Wednesday, July 13, 2011

Libya: Does NATO have the balls for a ground assault on Tripoli?





    There's no doubt that NATO needs Operation "Odyssey Dawn" to just go away now. Shuffle off into the pages of some history book that nobody will read. That's a pretty good bet these days too. With the collective memory of the public in our dystopian sci fi future bordering on goldfish territory, it's safe to assume that the sleazy corporations and oligarchies that run Western foreign policy could hide behind the curtain and watch this mess go away just by the inexorable force of inertia alone. Or at least until the X Factor comes on TV. 

   For one thing, this war is making everyone involved look bad. The French and British are just looking ineffectual with their hamfisted air strikes and with the US Congress voting to censure Obama for going to war in Libya without Congressional approval (laugh out loud funny when you consider Bush era foreign policy), everyone involved here is looking like the proverbial 8th grader school trippers at the local zoo who come across the chimpanzee enclosure. Those apes are so cute on the monkey bars until they get bored and start flinging freshly minted shit at the children behind the Plexiglas.

   The NATO mission in Libya is a lot like that.
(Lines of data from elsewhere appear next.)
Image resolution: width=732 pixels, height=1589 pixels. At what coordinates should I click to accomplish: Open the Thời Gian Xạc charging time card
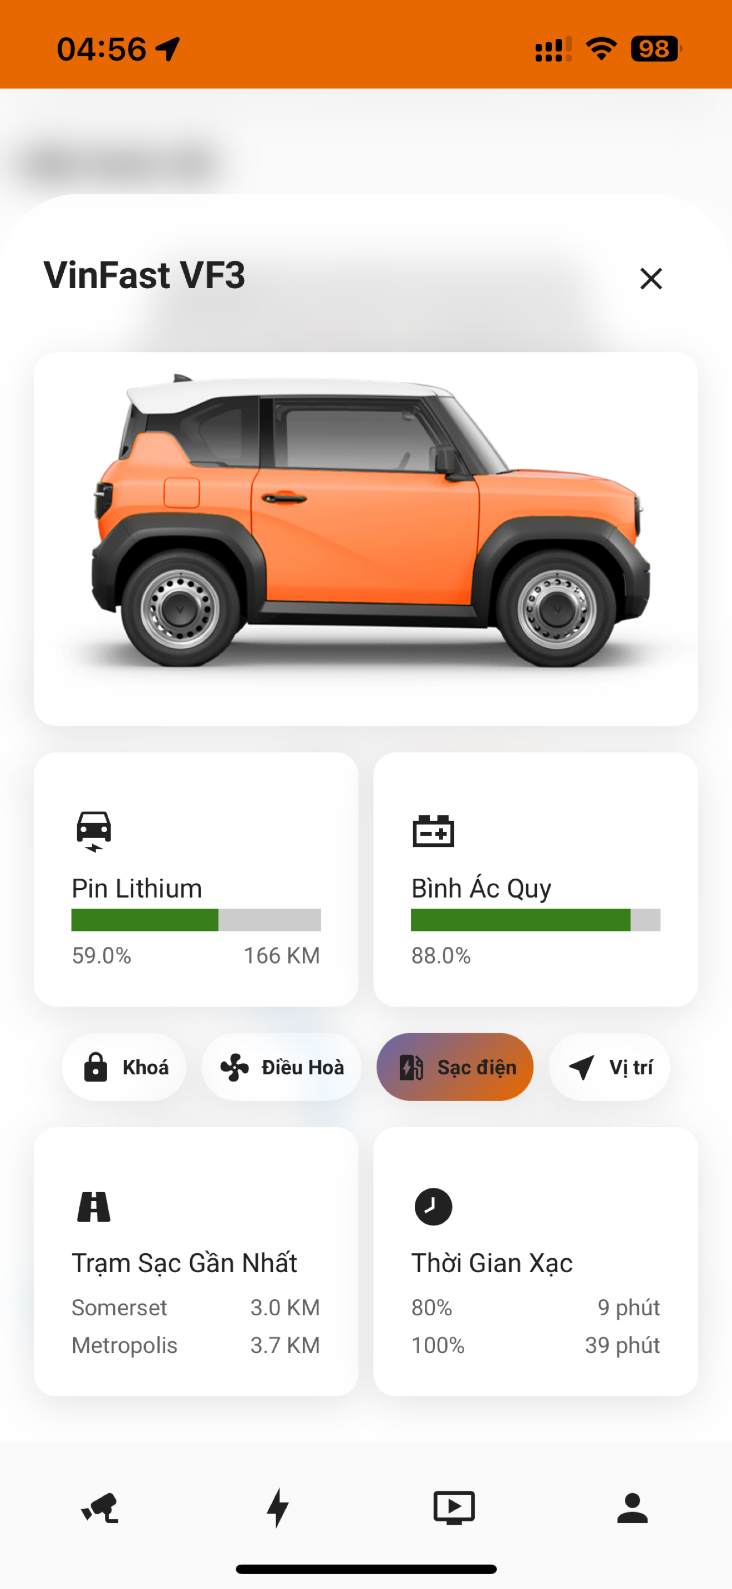[x=536, y=1261]
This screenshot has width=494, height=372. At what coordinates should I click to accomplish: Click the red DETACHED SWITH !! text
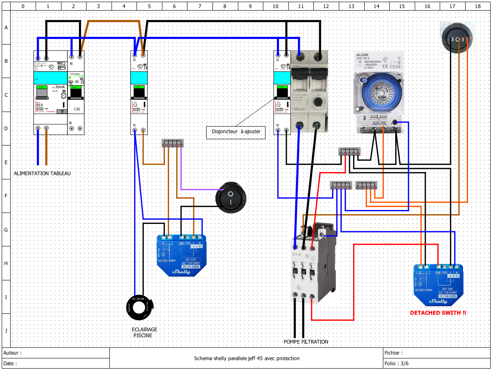(x=438, y=313)
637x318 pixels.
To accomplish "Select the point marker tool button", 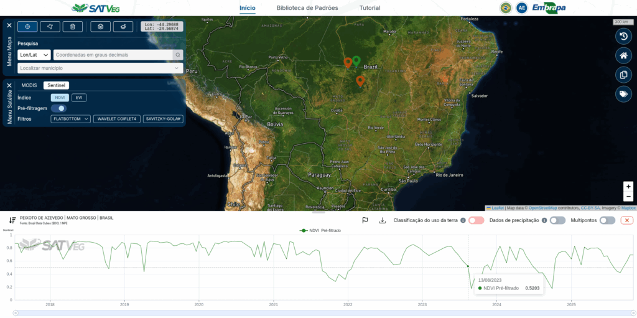I will pos(27,26).
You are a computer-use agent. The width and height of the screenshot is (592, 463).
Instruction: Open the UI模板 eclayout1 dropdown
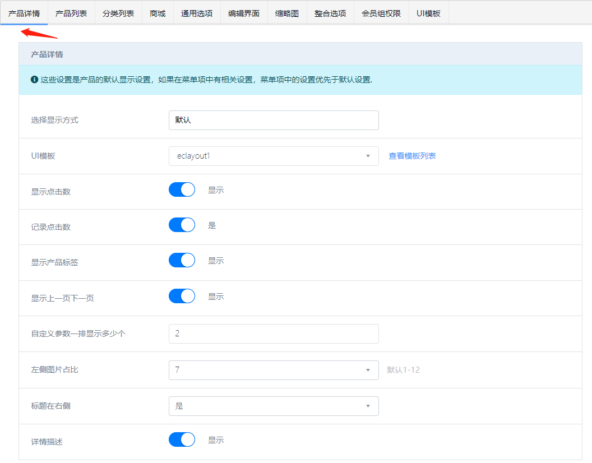274,156
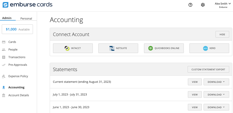Hide the Connect Account panel
The image size is (233, 113).
pyautogui.click(x=222, y=35)
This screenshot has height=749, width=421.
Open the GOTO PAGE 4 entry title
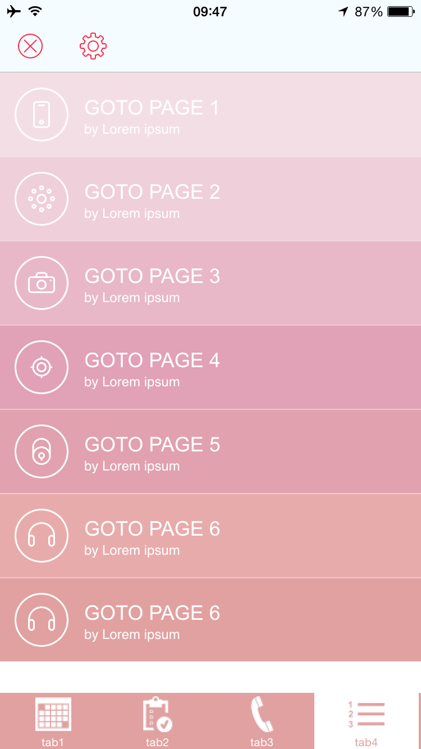coord(152,360)
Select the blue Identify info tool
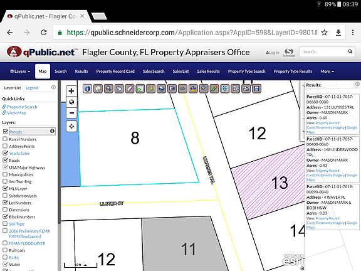 click(x=88, y=88)
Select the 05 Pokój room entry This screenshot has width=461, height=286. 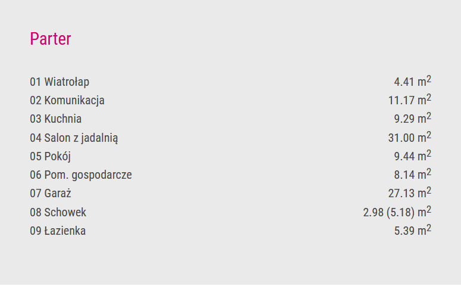(x=51, y=156)

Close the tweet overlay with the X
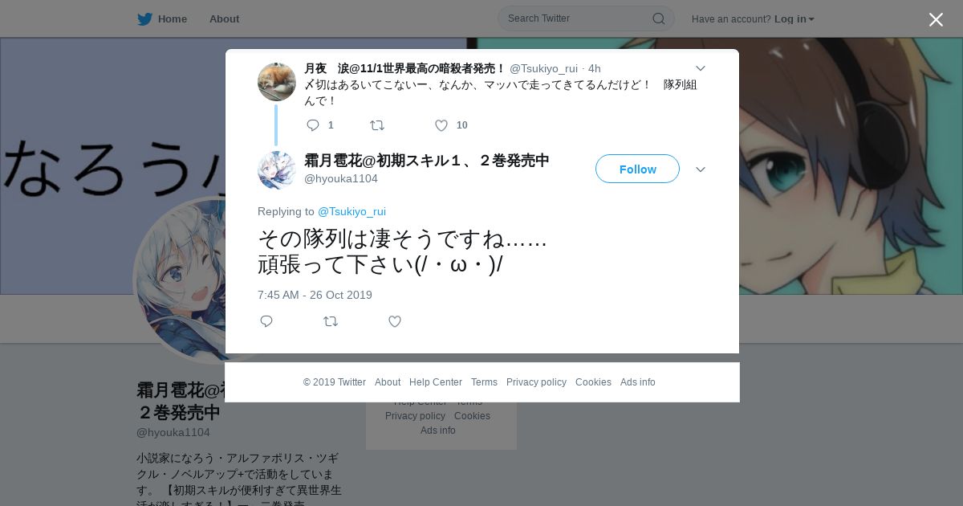click(x=936, y=19)
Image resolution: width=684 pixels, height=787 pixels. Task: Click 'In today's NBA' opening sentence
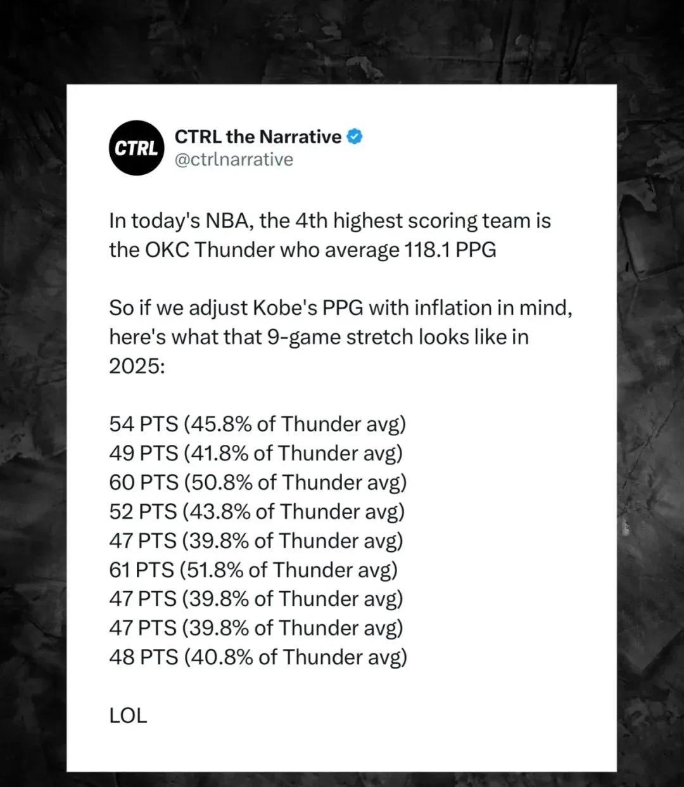(330, 236)
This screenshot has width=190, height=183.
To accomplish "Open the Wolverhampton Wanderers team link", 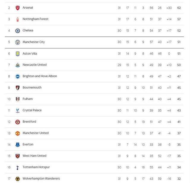I will coord(41,179).
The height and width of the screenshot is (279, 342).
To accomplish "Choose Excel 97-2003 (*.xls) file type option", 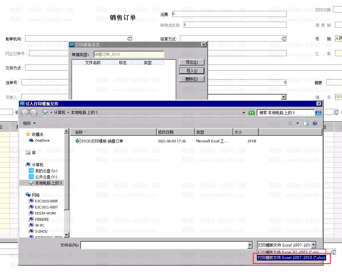I will 288,252.
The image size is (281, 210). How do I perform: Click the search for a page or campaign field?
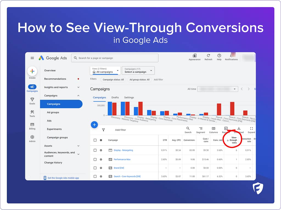pyautogui.click(x=115, y=58)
The trip sure seemed like a good idea if you didn't stop and think about it. And NATO didn't. Making sure that the supplier of 10% of the EU's oil didn't self destruct and flood the Euros with Muslim refugees in the process sure seemed like a good idea when NATO first started dropping precision ordinance on Gaddafi's tanks outside Benghazi. And barring some lucky Tomahawk strike on Gaddafi's tent (and that's always a possibility given the right intel), the NATO mission in Libya went wrong fast. That's not to say there was ever a definition of what the mission going "right" meant either.  Like Gaddafi predicted, it's already gone on longer than NATO bargained for and now they're left without a convincing exit strategy. That's always been the problem with starting small wars when you're the big guy on the block. Once you start them, you can't walk away without a win. Otherwise you just look weak. That's playground logic that every bully who preys on lunch money knows. With Gaddafi's lunch money proving harder to grab than anticipated and him entrenched in fortress Tripoli that no air campaign is ever going to break, it looks like NATO get to be the kids stuck behind the Plexiglas watching incoming turds.

   And this is where it's fun to entertain the possibility of a ground assault.

   Sure, it's never going to happen right? But let's engage in fantasy here for a few minutes, grab some popcorn and play around with the idea that the Euros have balls and how a ''boots on the ground strategy" might play out. This war was never supposed to go the distance. In the minds of politicians in Western countries, they've got this awesome military at their disposal with the latest multi million dollar combat aircraft to push around on the global chess board and anything that doesn't equal an automatic military win means there must be a glitch in the Matrix.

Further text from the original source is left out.